L'édition a d'abord été un hobby
: j'ai réalisé des fanzines de 10 à
20 ans, ce qui m'a permis de rencontrer de nombreux
d'auteurs. Il y a des rencontres qui vous touchent particulièrement
: en 1984, j'ai passé deux heures avec Giraud
à l'occasion d'une interview pour mon fanzine
Synopsis. C'était un véritable choc pour
moi ! Mais bien sûr, Giraud ne s'en rappelle absolument
plus. Puis à 24 ans, je me suis occupé
d'un livre sur Juillard chez Glénat, dont
j'ai fait la maquette, les textes et la production.
Bon, ce livre a été un flop commercial,
mais je savais que j'en ferai d'autres plus tard. Et
puis, j'ai sorti un premier livre de photos, Meurtres,
avec toutes sortes de personnalités belges qui
imaginaient leur mort. Ça a été
un énorme échec commercial, ce qui est
la meilleure façon d'apprendre le métier
!
Après le livre de photos Meurtres,
vous fondez votre maison d'édition. Pourquoi
avoir publié en premiers Liberski et Jannin ?

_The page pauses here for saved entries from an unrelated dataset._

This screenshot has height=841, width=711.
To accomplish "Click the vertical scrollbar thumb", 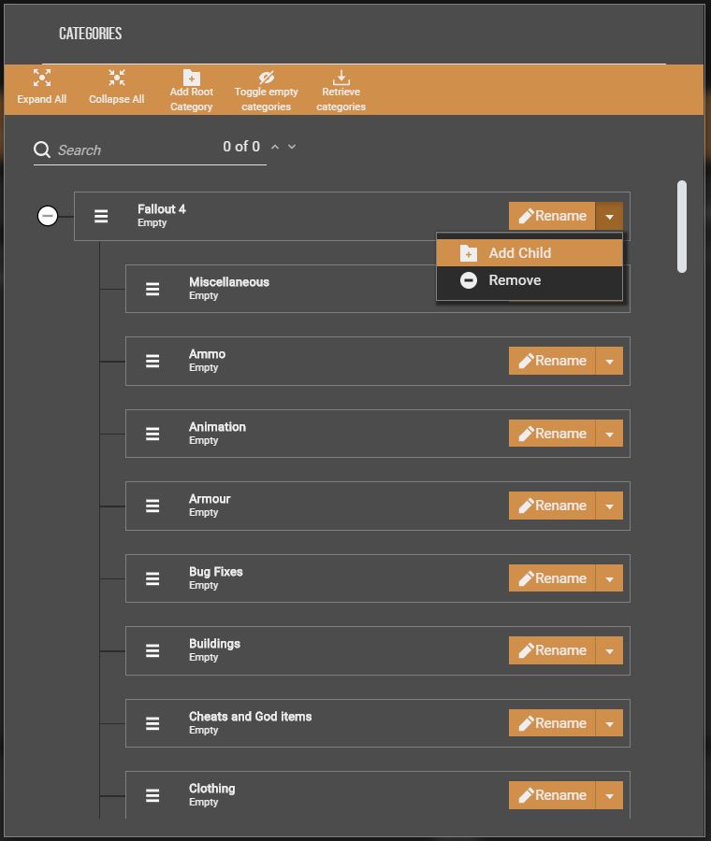I will 682,227.

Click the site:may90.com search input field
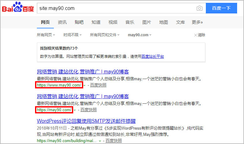click(116, 8)
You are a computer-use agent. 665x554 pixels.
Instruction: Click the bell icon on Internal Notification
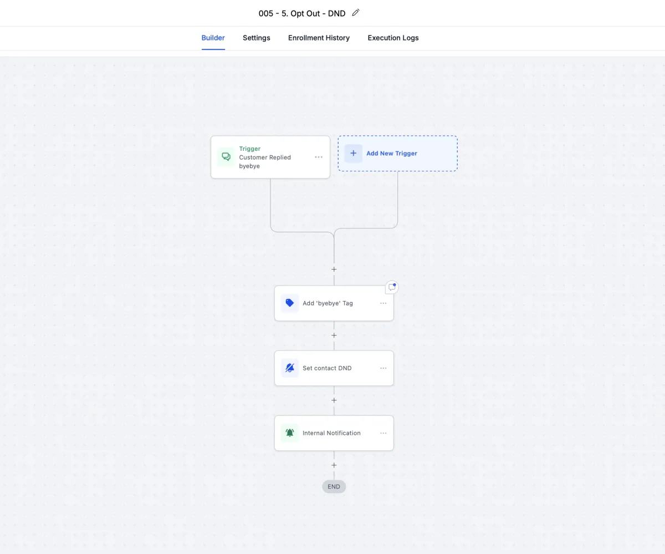coord(290,433)
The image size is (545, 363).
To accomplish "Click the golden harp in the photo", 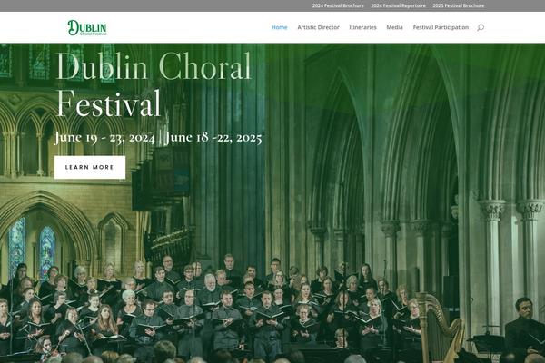I will tap(440, 329).
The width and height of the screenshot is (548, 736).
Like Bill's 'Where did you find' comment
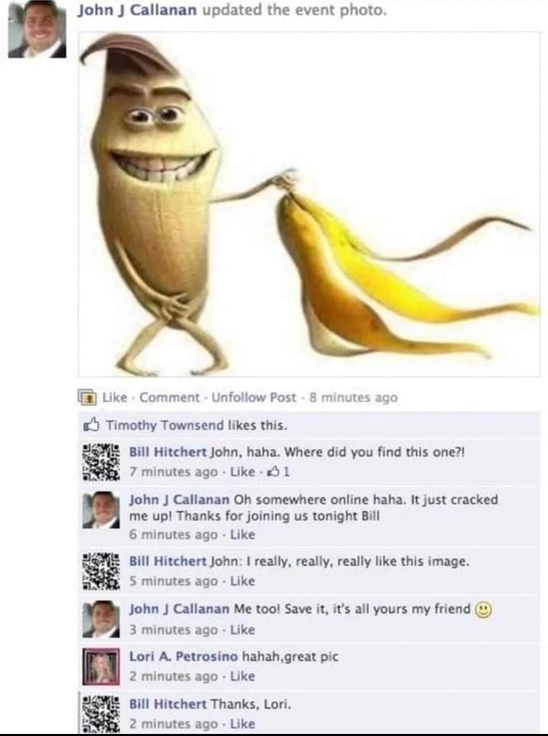tap(243, 472)
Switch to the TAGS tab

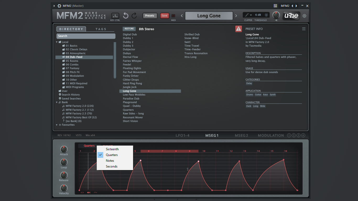101,29
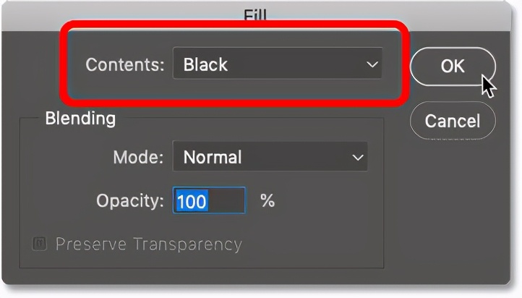Click the chevron arrow in Contents dropdown
Image resolution: width=522 pixels, height=298 pixels.
(x=372, y=65)
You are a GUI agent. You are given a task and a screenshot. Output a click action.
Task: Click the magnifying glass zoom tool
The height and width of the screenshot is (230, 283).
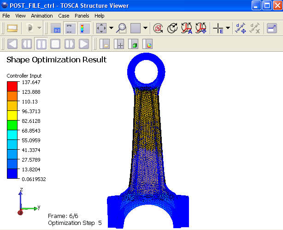[122, 29]
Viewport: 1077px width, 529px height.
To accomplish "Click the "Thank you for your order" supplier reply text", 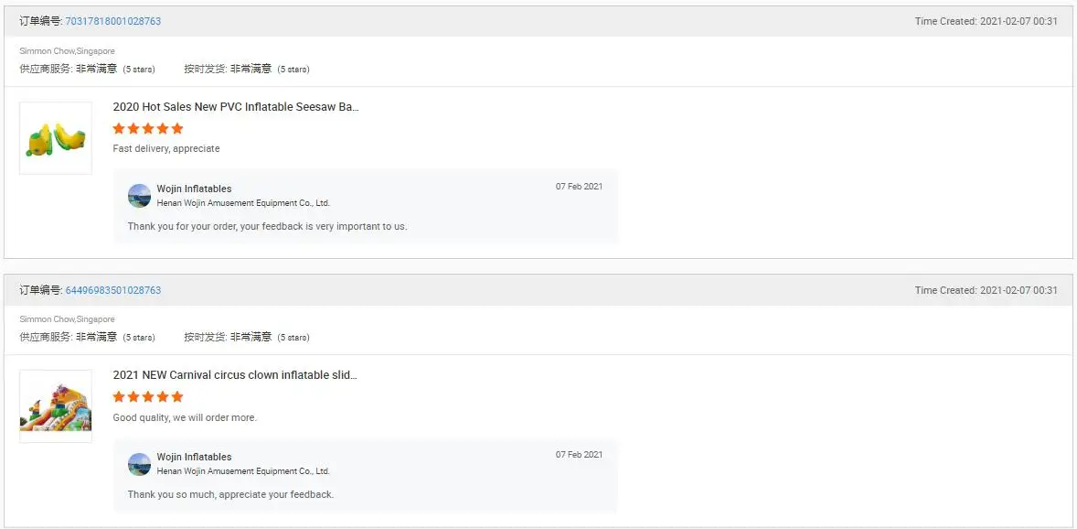I will (x=267, y=226).
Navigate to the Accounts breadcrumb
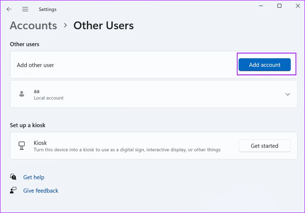The height and width of the screenshot is (213, 305). point(33,26)
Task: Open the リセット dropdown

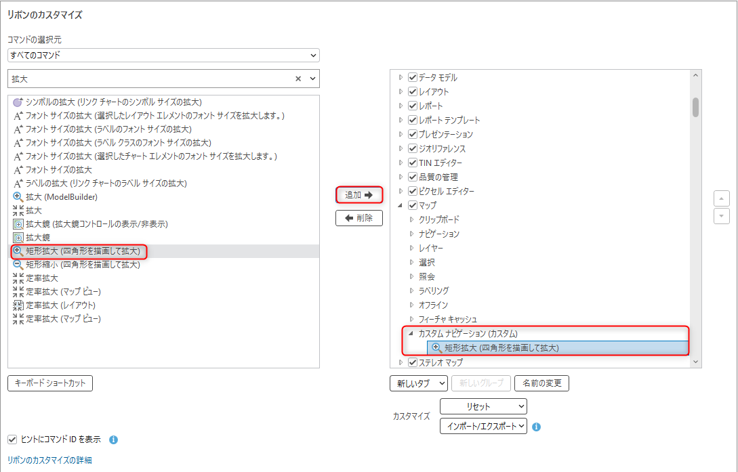Action: [483, 406]
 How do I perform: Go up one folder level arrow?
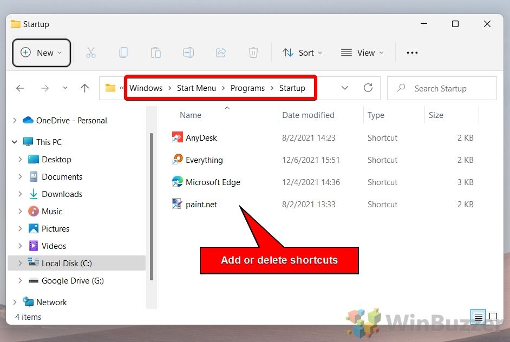(84, 88)
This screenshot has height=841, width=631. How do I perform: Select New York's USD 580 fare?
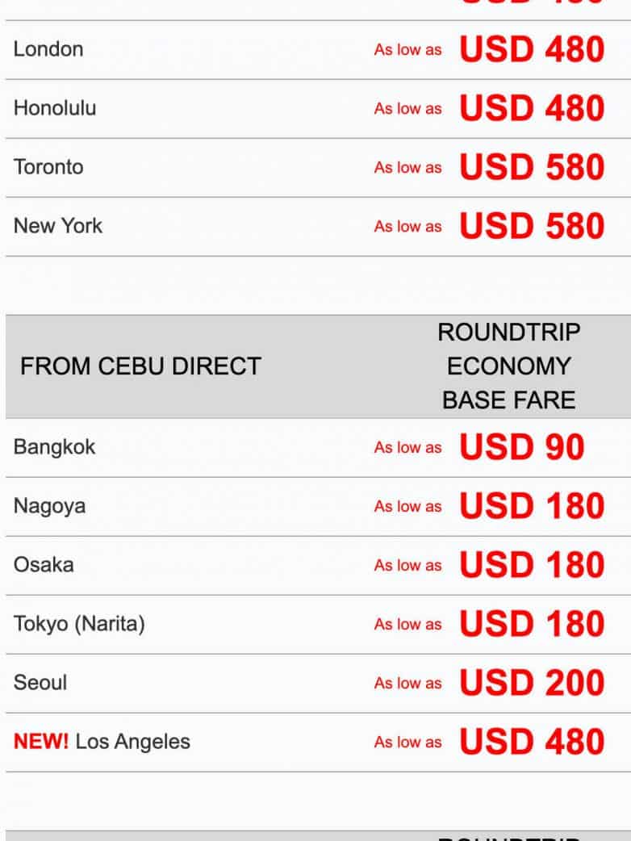click(532, 226)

C'est un peu une question d'opportunité, ou parce
que j'en avais eu l'idée à ce moment-là.
Ils habitaient près de chez moi, c'étaient
de vraies stars de la télé en Belgique...
et aujourd'hui, ils sont devenus des amis très
proches. J'ai publié quatre titres avec eux dont
un roman absolument génial de Liberski,
Des tonnes d'amour, qui a été un
succès en Belgique, et qui se balade dans la
mouvance de Houellebecq. Le journal Le Vif
- L'express l'a classé parmi les dix meilleurs
romans belges de tous les temps !
Après ces parutions, vous lancez la collection
Anthology. Vous commencez très
fort en publiant la série XIII
en noir et blanc
C'est parti d'une envie personnelle de lecteur. Je n'aimais
pas trop ce format album standard en temps qu'objet
livre, je n'y trouvais pas mon compte. Or, je trouve
l'histoire épatante. Pourquoi ne pas la proposer
sous un autre format pour toucher les gens qui, comme
moi, sont sensibles à une autre esthétique
des livres ? Et effectivement, il y avait un public
à trouver, surtout en France où l'on est
sensible au beau livre (ce n'est pas pour rien le pays
de La Pléïade). En Belgique, le cartonné-couleur
ne dérange pas les gens, et j'ai donc beaucoup
de mal à trouver un public.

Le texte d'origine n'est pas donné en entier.